**Required action:** Return the stretch from the line with "Instruction: Click the GarageBand app icon" through the line with "You are a computer-use agent. This" in the data below, character for character, skipping all pictures.

**Data for analysis:**
——————————
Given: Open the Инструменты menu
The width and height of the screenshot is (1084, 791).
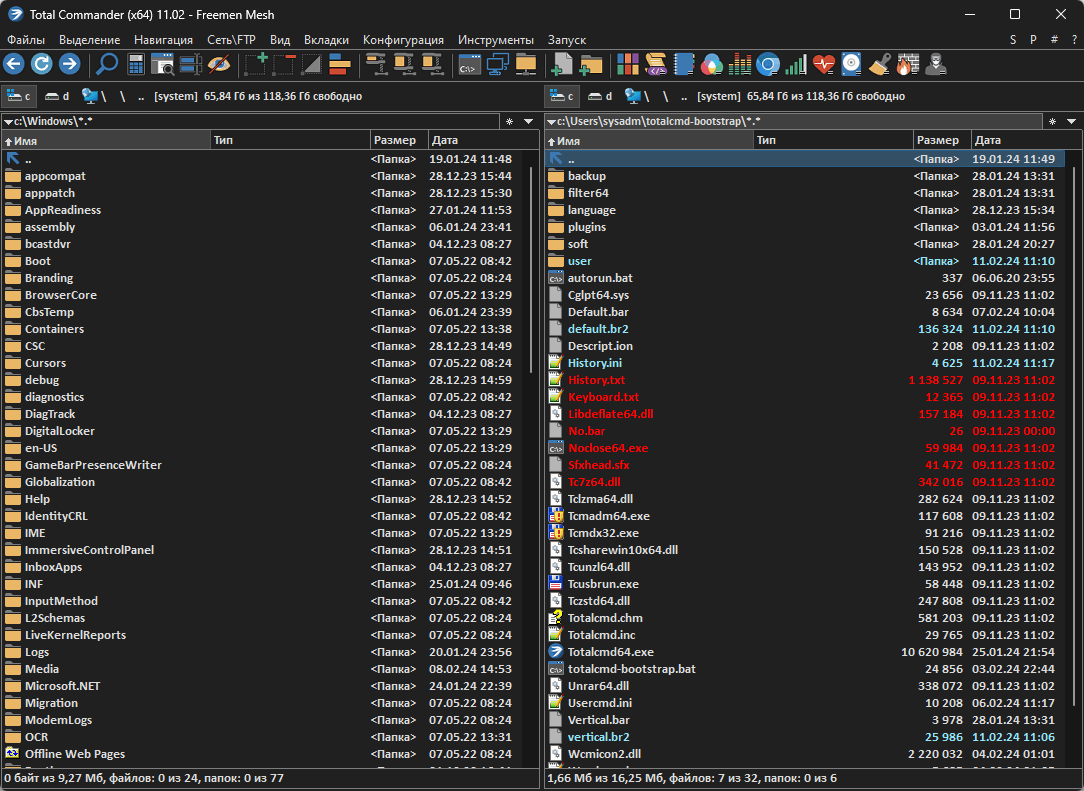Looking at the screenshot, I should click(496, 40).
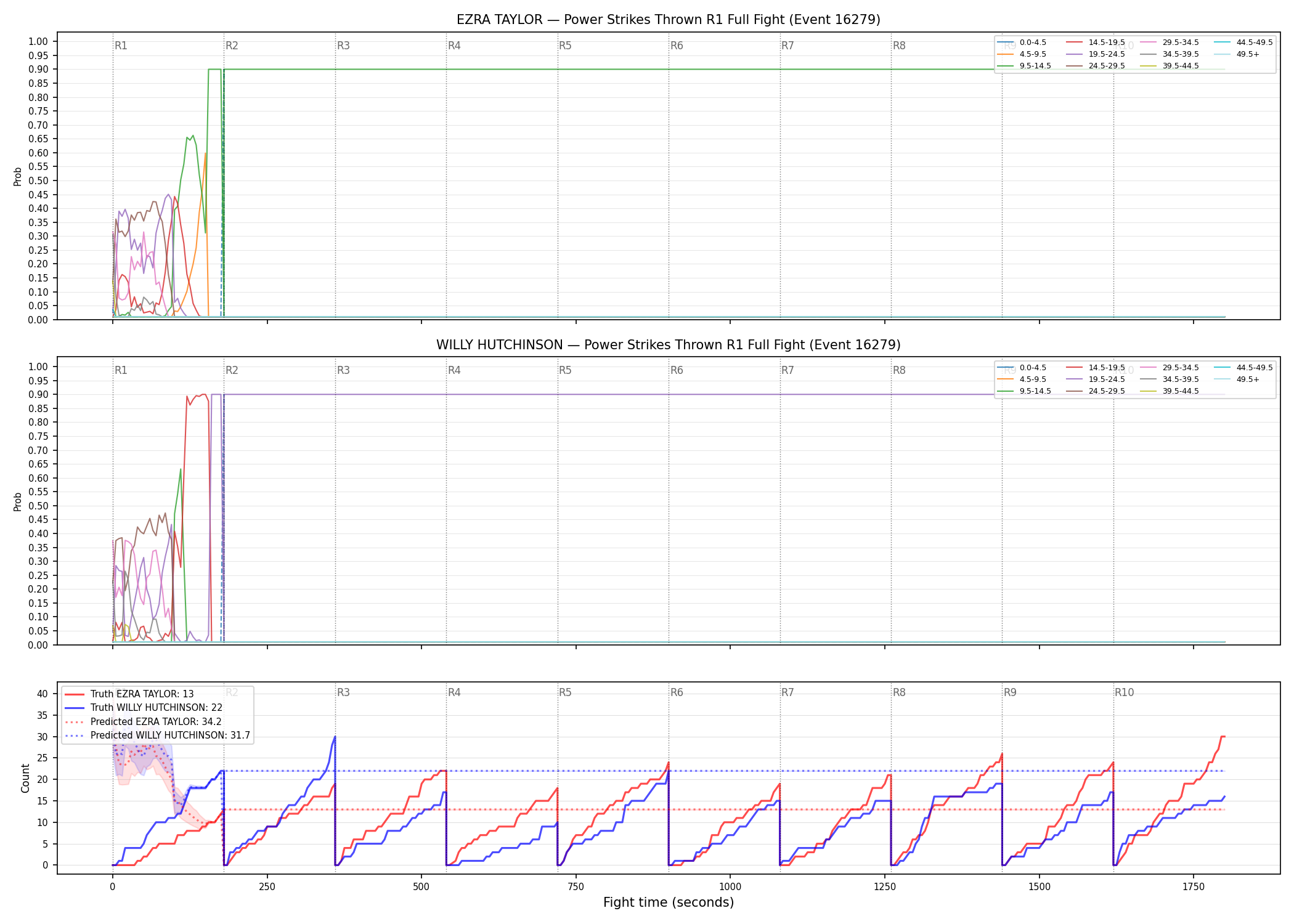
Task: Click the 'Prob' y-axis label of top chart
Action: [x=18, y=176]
——————————
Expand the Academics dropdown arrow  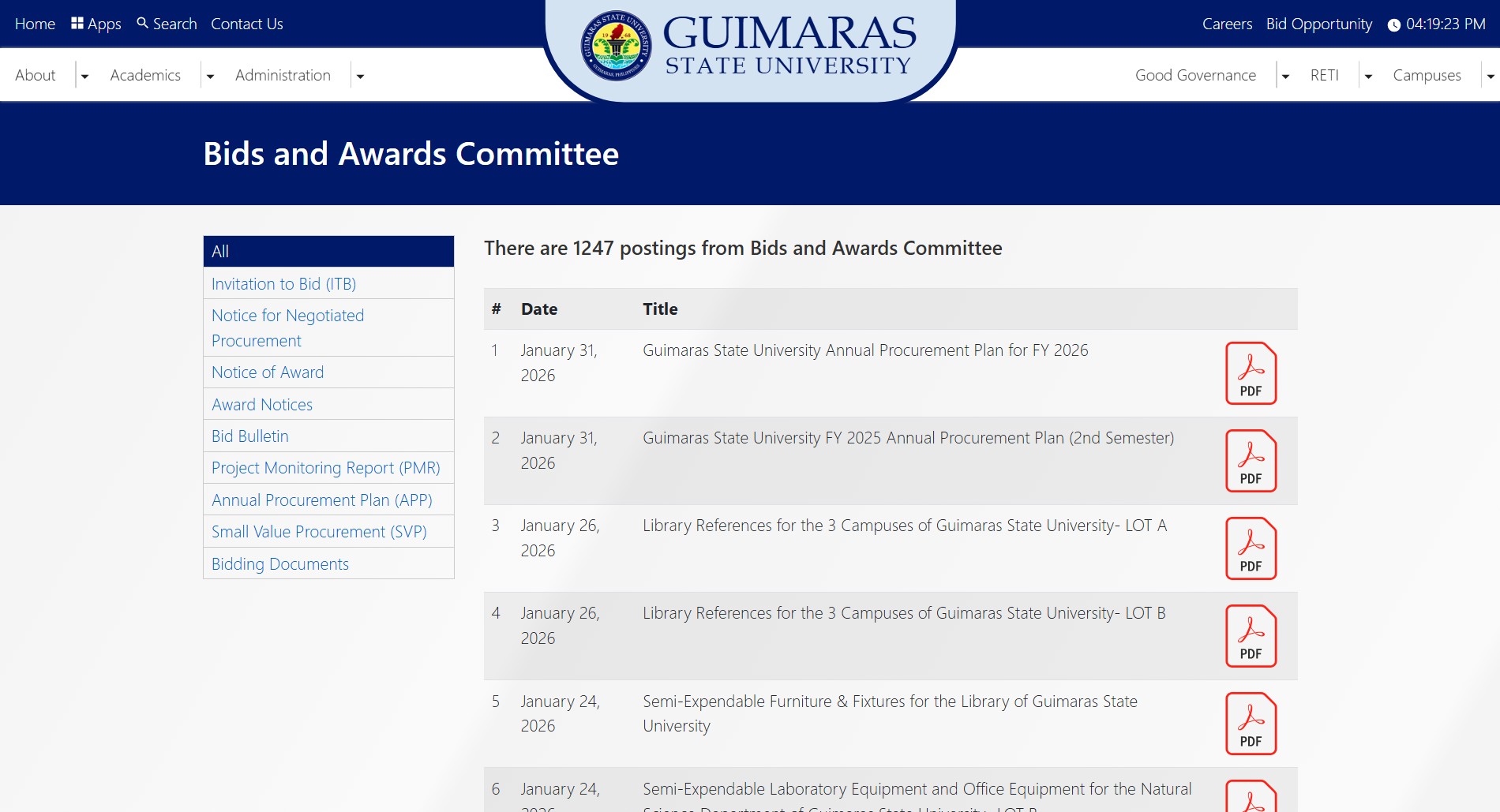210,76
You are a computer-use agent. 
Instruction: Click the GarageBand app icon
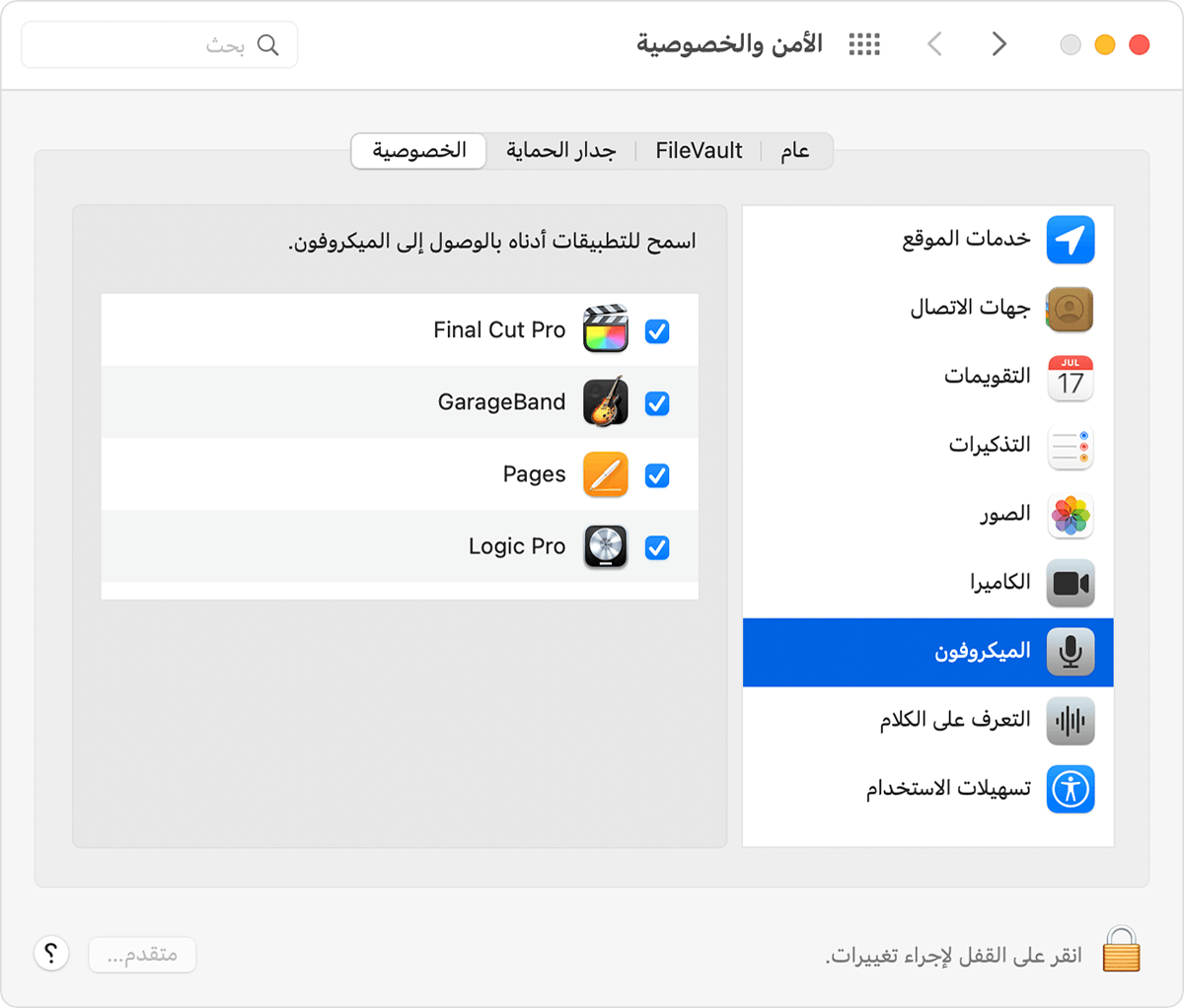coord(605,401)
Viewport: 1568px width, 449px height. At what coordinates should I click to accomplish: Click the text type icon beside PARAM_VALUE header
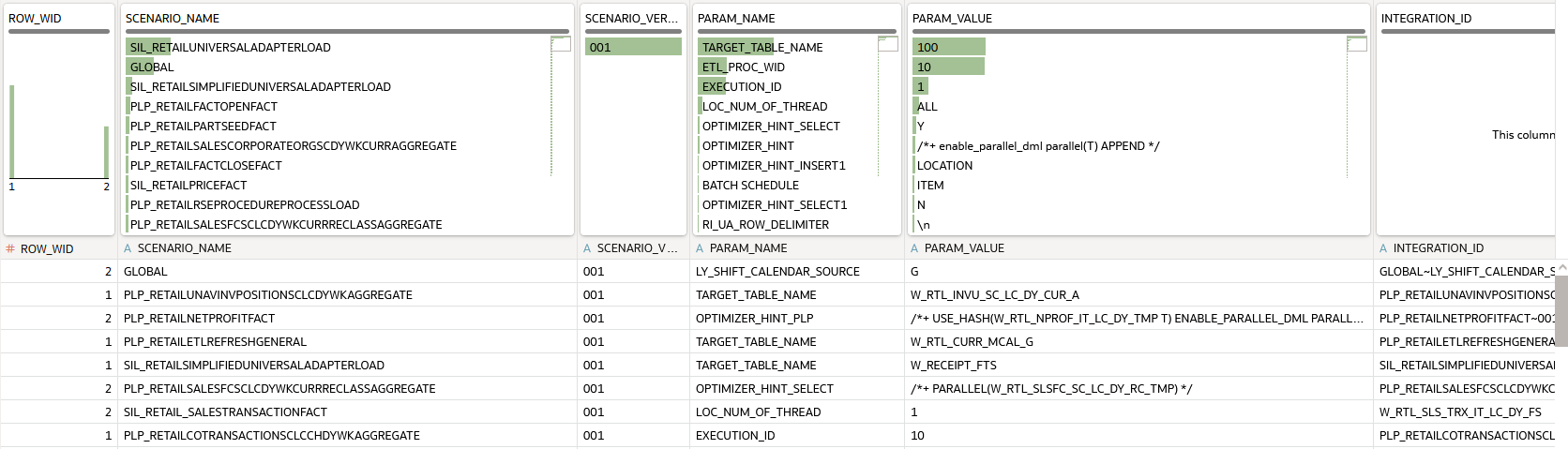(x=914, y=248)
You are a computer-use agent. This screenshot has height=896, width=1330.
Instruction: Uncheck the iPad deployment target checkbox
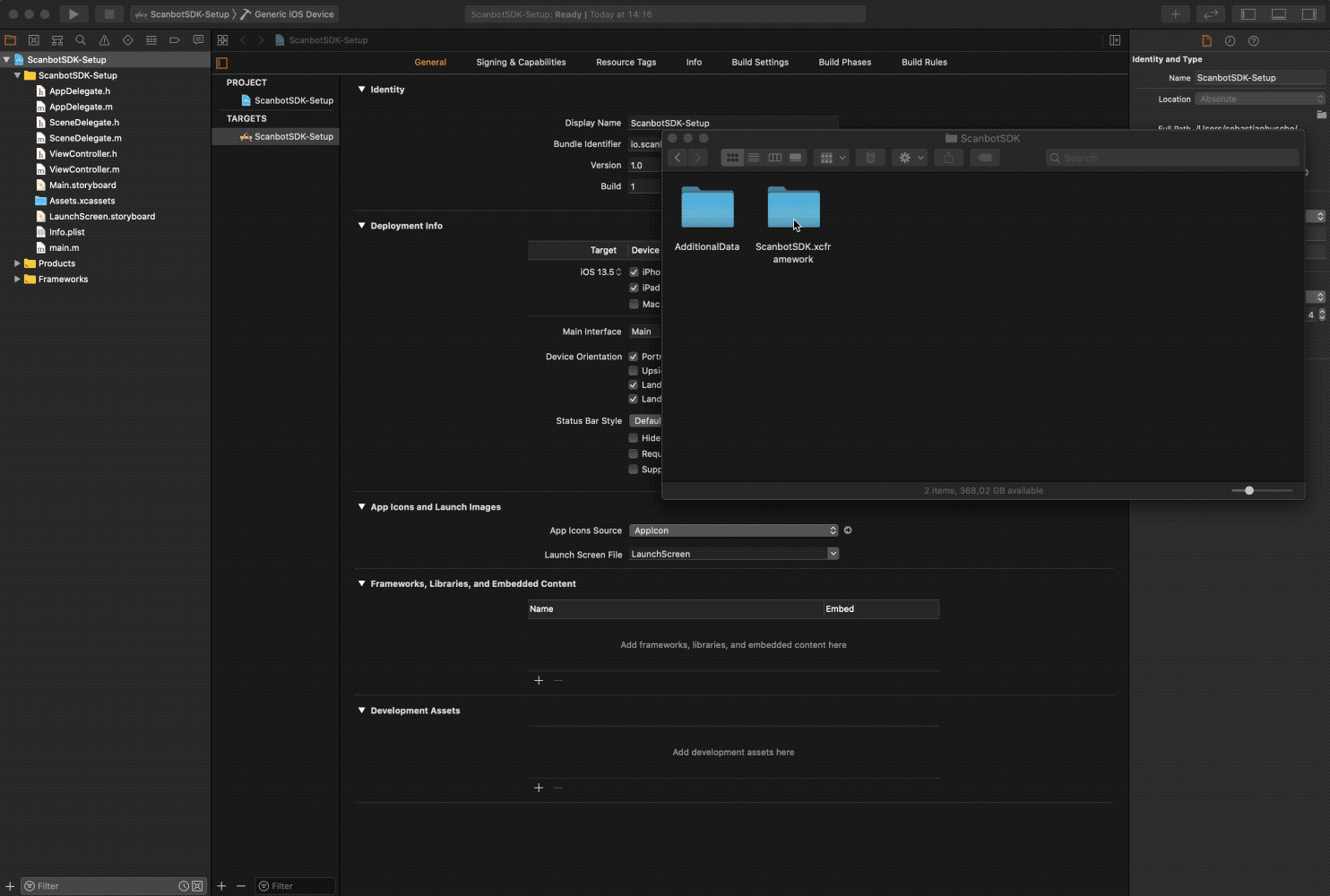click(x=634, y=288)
——————————
**Solution:**
Instruction: Click the GarageBand app icon
coord(605,401)
Viewport: 1568px width, 449px height. At what coordinates should I click to accomplish: Click the text type icon beside PARAM_VALUE header
(x=914, y=248)
You are a computer-use agent. This screenshot has height=896, width=1330.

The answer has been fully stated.